[Data supplied]:
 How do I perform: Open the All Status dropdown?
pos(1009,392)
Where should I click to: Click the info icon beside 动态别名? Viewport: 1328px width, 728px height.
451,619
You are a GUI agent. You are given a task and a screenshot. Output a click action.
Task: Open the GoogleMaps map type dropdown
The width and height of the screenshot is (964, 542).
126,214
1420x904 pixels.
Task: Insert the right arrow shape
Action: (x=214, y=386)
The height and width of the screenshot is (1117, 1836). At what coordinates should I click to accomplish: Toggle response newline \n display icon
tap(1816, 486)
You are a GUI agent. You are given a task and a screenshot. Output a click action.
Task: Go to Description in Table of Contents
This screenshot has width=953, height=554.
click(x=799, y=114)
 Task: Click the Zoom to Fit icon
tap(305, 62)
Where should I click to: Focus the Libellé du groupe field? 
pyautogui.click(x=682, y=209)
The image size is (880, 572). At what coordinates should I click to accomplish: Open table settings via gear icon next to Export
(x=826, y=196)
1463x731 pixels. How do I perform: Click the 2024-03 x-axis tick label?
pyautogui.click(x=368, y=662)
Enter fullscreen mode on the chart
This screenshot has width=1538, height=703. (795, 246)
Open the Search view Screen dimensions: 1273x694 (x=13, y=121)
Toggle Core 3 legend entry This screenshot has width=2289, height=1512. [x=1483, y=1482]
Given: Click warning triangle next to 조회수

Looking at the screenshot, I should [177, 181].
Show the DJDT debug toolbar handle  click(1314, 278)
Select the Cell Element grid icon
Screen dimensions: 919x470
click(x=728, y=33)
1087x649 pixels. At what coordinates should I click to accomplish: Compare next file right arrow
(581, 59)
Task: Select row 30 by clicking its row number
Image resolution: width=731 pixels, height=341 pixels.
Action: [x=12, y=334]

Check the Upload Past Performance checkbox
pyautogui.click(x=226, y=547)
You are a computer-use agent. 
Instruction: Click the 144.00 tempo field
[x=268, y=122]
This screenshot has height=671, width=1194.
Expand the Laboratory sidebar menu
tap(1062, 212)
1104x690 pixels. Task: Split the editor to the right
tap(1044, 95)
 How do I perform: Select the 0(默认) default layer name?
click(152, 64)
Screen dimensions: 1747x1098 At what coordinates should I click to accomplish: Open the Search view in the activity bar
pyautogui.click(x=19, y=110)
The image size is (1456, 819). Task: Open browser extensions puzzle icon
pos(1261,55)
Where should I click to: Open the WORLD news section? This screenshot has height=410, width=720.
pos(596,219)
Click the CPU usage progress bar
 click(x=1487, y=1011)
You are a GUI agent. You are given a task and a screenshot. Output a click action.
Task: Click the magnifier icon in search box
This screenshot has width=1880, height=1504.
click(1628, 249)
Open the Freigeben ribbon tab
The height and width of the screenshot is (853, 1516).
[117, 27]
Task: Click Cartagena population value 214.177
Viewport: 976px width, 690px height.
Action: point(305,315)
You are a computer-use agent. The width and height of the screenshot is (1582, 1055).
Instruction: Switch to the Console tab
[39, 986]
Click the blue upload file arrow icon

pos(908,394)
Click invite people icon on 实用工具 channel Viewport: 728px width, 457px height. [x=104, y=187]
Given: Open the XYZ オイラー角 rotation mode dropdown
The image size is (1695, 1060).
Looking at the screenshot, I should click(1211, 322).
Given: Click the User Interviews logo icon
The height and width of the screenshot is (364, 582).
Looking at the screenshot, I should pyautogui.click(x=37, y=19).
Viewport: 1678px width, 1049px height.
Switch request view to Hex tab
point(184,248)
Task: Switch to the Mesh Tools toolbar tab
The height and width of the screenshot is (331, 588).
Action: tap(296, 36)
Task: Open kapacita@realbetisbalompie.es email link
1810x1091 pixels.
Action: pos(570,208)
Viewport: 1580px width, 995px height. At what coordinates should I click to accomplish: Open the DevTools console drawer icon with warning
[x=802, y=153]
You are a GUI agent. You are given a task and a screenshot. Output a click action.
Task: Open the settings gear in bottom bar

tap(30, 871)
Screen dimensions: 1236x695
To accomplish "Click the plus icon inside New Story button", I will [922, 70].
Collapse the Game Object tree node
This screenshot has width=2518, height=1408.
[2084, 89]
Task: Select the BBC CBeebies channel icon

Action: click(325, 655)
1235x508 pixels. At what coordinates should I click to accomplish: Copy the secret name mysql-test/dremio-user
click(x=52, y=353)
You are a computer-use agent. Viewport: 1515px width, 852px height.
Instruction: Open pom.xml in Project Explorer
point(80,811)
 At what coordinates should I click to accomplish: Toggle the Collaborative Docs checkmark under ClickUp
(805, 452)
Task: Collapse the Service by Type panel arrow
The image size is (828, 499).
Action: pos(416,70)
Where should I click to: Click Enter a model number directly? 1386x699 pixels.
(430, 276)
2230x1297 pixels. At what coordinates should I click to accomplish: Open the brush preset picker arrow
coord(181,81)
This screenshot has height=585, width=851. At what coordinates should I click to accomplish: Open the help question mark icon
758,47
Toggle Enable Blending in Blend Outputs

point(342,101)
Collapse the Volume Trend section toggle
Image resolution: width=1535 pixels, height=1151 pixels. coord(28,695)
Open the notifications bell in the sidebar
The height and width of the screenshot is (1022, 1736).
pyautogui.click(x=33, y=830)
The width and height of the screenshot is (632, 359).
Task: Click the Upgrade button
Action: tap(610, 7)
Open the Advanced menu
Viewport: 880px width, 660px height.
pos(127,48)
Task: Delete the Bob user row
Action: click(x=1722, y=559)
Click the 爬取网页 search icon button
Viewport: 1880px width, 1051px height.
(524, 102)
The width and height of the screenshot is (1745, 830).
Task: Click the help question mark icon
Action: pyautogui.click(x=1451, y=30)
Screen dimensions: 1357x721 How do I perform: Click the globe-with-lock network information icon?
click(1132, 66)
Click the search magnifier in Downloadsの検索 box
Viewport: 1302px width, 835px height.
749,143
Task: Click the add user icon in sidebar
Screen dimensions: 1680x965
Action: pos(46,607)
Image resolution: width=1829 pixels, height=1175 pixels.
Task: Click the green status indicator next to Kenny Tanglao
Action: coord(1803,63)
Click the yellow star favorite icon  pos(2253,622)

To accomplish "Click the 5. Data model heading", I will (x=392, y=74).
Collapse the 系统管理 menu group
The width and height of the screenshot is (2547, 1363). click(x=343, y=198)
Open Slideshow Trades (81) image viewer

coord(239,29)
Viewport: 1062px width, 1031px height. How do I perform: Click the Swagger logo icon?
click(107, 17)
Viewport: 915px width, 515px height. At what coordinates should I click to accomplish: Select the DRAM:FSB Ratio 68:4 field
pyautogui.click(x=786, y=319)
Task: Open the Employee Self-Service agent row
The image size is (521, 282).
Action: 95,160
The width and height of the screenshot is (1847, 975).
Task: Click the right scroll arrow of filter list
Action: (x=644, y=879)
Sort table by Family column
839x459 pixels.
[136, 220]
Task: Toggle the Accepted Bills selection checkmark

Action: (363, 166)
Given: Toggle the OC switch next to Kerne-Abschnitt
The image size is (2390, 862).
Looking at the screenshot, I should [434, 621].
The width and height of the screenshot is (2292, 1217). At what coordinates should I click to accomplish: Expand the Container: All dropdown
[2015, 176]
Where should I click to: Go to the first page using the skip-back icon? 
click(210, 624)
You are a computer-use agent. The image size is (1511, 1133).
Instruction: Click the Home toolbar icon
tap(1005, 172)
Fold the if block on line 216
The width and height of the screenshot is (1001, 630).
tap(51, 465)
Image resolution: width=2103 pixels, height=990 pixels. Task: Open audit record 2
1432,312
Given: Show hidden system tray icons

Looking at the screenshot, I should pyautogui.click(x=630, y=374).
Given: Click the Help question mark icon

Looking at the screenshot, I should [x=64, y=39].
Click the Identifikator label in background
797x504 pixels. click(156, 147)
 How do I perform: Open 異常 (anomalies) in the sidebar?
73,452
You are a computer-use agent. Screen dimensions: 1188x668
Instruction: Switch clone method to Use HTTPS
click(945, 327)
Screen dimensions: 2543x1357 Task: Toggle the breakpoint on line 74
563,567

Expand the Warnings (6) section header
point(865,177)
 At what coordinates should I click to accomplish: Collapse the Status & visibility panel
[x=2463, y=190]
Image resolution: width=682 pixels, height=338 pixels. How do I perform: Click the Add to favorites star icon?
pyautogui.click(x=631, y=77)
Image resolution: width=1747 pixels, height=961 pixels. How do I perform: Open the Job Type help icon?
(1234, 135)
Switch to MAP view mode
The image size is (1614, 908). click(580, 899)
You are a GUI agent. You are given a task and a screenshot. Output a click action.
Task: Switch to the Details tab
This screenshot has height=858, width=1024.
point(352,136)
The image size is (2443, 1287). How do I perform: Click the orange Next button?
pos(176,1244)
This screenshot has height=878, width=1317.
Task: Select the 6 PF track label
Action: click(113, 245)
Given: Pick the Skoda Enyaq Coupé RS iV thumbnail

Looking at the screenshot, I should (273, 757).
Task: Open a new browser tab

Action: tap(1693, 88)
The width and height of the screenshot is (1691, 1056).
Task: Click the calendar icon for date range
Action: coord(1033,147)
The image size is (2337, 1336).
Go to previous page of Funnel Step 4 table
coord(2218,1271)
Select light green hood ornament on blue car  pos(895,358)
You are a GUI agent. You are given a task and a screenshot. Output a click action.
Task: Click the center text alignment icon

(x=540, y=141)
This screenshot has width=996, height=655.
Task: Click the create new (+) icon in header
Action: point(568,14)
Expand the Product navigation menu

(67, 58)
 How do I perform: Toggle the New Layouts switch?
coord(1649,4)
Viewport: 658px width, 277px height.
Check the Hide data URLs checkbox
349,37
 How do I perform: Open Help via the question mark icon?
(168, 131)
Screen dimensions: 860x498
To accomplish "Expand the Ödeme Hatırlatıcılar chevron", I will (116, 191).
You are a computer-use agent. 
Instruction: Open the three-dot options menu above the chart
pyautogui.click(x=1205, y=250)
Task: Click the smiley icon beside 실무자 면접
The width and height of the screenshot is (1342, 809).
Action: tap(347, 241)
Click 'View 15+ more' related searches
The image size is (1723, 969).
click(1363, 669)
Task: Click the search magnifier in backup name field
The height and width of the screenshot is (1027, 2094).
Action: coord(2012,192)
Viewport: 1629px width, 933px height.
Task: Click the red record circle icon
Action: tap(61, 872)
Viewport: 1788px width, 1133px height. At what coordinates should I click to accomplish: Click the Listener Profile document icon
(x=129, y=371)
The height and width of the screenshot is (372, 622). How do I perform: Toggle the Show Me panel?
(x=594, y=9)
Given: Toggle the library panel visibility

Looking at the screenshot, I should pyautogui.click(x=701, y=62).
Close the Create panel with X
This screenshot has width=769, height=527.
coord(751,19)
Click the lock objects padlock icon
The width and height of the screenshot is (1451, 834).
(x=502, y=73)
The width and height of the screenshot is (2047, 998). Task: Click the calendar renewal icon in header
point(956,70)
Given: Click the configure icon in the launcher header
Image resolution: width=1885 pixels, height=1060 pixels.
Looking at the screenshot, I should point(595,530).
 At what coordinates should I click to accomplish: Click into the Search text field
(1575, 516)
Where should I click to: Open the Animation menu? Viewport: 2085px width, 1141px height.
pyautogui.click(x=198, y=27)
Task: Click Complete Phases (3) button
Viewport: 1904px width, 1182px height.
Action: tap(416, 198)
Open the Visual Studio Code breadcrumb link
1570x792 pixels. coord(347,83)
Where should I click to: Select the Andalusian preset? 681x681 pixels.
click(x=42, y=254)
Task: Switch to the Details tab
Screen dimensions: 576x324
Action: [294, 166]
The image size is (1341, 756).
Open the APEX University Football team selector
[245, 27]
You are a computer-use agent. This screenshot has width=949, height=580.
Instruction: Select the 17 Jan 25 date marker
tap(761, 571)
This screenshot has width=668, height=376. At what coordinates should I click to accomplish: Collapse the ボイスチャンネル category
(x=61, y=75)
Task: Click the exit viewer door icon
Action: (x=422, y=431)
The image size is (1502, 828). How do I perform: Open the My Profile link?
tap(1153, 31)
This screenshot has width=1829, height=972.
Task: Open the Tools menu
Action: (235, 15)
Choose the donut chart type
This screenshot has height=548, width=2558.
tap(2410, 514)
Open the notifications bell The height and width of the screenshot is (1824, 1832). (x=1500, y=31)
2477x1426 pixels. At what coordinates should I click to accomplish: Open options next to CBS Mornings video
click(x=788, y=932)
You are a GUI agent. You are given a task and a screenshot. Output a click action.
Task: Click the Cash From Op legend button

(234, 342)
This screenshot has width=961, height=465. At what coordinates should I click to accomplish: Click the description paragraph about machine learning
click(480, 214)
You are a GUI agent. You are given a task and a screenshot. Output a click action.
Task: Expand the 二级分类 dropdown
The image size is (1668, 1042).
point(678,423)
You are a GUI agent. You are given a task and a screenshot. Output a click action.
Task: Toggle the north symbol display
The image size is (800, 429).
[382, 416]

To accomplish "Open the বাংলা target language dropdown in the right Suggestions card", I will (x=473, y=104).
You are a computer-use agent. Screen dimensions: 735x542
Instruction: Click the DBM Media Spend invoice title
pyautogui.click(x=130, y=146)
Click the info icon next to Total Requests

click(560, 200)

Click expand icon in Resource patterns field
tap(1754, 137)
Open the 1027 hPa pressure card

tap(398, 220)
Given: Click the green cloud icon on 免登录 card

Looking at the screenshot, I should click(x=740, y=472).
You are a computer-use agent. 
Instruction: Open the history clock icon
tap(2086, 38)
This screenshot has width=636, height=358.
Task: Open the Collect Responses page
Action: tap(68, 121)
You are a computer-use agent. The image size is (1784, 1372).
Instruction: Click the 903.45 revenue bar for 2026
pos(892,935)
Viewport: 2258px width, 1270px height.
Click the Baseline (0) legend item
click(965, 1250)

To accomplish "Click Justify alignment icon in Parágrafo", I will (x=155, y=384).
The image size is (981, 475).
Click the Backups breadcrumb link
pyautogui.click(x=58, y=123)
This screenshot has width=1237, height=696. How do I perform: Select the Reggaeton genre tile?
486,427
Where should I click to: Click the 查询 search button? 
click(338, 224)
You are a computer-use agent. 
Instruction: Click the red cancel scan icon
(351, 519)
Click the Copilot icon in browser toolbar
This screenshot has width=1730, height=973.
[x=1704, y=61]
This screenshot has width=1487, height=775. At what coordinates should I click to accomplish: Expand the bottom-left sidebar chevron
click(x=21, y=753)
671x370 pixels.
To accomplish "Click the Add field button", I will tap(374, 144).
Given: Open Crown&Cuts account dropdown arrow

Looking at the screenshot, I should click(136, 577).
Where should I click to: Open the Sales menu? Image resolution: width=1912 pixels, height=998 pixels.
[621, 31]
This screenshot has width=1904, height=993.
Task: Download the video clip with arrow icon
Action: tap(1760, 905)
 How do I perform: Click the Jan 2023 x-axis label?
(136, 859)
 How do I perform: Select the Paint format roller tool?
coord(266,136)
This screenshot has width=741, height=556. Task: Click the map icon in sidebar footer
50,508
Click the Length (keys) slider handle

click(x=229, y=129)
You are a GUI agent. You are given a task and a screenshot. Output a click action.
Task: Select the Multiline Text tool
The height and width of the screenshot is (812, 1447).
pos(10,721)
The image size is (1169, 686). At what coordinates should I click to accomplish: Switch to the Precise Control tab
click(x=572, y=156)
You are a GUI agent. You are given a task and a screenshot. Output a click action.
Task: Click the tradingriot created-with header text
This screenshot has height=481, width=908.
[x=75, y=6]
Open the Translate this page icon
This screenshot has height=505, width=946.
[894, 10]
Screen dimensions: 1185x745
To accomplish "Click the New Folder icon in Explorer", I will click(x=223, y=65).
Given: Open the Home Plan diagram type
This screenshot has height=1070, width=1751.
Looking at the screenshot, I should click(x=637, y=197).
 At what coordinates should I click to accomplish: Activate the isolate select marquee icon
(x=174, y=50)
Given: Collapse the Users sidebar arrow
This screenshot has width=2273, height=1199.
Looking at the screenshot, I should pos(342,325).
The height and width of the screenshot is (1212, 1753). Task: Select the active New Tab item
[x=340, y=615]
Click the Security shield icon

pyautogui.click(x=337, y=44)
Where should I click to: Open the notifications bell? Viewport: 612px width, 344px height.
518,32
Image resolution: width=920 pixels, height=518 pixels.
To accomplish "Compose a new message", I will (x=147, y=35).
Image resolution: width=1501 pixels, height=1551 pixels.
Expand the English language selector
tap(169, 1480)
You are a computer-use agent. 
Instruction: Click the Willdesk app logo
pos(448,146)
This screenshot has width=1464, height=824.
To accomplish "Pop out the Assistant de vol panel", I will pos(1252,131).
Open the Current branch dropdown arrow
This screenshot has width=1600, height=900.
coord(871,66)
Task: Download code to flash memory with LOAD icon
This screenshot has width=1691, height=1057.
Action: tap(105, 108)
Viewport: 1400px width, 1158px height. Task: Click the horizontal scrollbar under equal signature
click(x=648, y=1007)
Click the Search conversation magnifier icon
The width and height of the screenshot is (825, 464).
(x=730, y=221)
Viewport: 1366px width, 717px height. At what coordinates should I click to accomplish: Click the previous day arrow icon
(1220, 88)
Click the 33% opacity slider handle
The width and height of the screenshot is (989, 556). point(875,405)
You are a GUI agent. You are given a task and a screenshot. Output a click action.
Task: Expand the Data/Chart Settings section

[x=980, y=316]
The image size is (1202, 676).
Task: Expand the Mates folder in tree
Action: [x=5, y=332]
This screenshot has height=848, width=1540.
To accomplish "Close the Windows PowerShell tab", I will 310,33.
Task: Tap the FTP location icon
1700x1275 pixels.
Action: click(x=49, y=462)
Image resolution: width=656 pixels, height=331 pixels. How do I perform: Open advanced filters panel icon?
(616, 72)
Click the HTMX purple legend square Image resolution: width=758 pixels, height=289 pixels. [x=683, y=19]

[Task details]: Note how many lines in the material contain the string "Close", and give that number alone.

[Written reply]: 2